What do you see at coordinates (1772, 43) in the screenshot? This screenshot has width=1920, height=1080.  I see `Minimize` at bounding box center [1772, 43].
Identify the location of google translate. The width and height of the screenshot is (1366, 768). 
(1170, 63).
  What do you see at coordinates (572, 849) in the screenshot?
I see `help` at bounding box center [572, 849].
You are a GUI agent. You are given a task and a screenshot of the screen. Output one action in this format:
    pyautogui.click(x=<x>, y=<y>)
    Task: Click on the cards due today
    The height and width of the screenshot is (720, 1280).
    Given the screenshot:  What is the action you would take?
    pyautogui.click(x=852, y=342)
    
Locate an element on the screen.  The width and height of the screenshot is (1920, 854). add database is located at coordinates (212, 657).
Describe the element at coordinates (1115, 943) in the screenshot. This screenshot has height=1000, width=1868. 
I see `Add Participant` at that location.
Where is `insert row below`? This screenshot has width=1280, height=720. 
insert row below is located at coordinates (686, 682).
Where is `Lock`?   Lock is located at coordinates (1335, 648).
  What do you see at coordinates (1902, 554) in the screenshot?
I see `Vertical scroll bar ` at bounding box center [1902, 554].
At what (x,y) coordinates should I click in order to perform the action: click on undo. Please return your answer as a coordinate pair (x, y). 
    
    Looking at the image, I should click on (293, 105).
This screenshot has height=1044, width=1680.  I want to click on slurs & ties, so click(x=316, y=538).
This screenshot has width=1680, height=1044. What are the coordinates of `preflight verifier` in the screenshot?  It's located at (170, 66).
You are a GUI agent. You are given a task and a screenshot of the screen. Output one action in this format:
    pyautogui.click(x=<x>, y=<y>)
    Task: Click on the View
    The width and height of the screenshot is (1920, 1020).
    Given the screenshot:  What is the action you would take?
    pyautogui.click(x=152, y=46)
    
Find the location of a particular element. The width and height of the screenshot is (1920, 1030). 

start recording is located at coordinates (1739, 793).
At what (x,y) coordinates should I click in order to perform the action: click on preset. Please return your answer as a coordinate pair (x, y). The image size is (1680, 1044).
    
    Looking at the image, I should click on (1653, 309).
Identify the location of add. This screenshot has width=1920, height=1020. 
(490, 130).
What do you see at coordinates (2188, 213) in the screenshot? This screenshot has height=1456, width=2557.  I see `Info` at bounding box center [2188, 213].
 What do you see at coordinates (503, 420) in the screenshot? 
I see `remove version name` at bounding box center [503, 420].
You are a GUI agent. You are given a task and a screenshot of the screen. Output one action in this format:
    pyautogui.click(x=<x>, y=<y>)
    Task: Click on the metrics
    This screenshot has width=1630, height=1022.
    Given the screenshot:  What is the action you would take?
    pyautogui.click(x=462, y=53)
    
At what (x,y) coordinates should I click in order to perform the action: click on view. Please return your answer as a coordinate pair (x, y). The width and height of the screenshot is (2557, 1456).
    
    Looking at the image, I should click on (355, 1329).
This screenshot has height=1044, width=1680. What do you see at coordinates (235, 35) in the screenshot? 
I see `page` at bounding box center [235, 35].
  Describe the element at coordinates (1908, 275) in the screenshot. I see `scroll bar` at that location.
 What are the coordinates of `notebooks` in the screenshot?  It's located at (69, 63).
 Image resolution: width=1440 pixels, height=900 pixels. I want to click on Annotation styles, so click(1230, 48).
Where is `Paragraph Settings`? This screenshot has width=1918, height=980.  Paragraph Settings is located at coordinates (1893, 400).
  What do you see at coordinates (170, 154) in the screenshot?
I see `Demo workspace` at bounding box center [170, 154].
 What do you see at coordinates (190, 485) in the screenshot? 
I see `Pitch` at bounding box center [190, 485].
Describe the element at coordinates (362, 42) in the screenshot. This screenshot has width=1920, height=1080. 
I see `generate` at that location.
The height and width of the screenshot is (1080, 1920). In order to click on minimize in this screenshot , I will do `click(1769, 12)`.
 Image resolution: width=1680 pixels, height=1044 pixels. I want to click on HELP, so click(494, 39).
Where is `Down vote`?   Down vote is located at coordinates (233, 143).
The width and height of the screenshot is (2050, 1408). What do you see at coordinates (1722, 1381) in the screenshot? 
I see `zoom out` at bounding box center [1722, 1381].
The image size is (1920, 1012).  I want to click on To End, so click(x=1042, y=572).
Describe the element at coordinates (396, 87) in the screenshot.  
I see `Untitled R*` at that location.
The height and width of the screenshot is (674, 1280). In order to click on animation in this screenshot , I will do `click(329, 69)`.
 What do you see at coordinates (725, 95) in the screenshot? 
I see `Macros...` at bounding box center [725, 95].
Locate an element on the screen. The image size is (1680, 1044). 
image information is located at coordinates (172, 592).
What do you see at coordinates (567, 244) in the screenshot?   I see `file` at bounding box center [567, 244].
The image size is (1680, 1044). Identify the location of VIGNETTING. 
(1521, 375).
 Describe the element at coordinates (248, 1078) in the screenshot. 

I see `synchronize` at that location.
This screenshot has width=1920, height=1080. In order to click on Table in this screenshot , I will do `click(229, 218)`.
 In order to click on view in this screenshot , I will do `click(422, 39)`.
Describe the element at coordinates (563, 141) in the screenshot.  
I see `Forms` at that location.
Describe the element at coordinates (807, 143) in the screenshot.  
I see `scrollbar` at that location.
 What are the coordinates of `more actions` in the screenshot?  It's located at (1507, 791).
□ □ □ □ □ □ □
Copy out the items word for word, from the line with "Describe the element at coordinates (248, 1078)" up to and including the last line of the items.

 Describe the element at coordinates (248, 1078) in the screenshot. 

I see `synchronize` at that location.
This screenshot has width=1920, height=1080. In order to click on Table in this screenshot , I will do `click(229, 218)`.
 In order to click on view in this screenshot , I will do `click(422, 39)`.
Describe the element at coordinates (563, 141) in the screenshot.  
I see `Forms` at that location.
Describe the element at coordinates (807, 143) in the screenshot.  
I see `scrollbar` at that location.
 What are the coordinates of `more actions` in the screenshot?  It's located at (1507, 791).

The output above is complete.